Fautes de preuves

TURCHI Marine, 2021, Éd. Seuil, 412 p.

Notre justice rencontre un vrai problème avec les violences faites aux femmes. Le livre de Marine Turchi en fait une démonstration particulièrement éclairante. Son enquête est riche, approfondie et toujours soucieuse du contradictoire. Elle a rencontré des centaines de témoins, arpenté le territoire, recoupé les informations. Détaillant, avec précision, les accusations portées contre des personnes connues (Ruggia, Luc Besson, Gérald Darmanin, Polanski) ou contre d’autres qui le sont moins (Jean-Christophe M. policier de son état ou une société de nettoyage), elle n’a rencontré ni affabulatrices voulant se venger, ni hystériques à la recherche du buzz, ni d’actrices voulant se faire mousser. L’état des lieux dressé est des plus consternant. Les délais des procédures sans fin sont inversement proportionnels à la notoriété des mis en cause et à la médiatisation de l’accusation portée contre eux. L’épreuve que constitue un dépôt de plainte est très loin d’apporter le soulagement et la reconnaissance que l’on serait en droit d’en attendre, s’apparentant plutôt à un parcours du combattant rempli de chausse-trapes et de désillusions. Tous les étages de la société semblent encore largement imprégnés par les préjugés machistes, depuis la justice, jusqu’au pouvoir politique, en passant par l’opinion publique.

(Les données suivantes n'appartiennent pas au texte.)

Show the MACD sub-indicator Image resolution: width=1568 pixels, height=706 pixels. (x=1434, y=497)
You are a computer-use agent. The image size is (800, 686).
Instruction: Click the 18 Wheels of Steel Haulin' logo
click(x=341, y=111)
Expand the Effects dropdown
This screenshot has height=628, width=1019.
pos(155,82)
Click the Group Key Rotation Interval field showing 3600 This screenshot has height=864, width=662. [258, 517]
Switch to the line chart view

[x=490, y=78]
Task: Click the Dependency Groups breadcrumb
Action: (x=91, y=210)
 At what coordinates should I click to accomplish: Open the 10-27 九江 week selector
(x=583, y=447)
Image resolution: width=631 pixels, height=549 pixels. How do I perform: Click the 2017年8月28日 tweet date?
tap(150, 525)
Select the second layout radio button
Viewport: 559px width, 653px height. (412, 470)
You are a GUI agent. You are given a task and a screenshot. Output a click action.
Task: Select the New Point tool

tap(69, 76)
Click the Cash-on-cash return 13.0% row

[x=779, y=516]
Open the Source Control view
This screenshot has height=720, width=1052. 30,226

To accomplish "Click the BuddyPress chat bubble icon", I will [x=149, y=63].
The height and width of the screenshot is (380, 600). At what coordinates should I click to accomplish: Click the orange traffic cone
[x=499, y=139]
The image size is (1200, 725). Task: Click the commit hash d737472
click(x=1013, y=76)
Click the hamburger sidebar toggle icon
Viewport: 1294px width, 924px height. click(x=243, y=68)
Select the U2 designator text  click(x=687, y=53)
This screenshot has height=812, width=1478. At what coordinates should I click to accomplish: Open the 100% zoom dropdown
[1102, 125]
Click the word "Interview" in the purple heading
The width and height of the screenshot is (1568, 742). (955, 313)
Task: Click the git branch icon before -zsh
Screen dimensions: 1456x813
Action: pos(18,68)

Comment s’étonner que la presse soit saisie pour faire le travail que ne fait pas la justice ? La fréquence avec laquelle ses enquêtes sont traitées de « tribunal médiatique » n’est pas sans poser question : s’agit-il d’un circuit court donnant satisfaction immédiate aux victimes ou d’un travail d’investigation faisant partie intégrante de l’ADN du journalisme ? Autre question centrale : la présomption d’innocence est-elle supérieure à la liberté d’information ? Crier au voleur, quand on vous arrache votre sac dans la rue, n’est jamais identifié à une atteinte à l’honneur du délinquant : c’est la dénonciation d’un délit ! L’auteure donne aussi la parole aux protagonistes du débat autour de la prescription : faut-il abolir l’oubli, dans les affaires d’agression sexuelle, ou le préserver ? Le plus important reste néanmoins d’améliorer les conditions d’accueil et d’accompagnement des victimes et de permettre à la justice de faire son travail. Projet des plus ambitieux sur la toile de fond d’une société qui peine encore à faire reculer les inégalités homme/femme, le sexisme et les rapports de domination.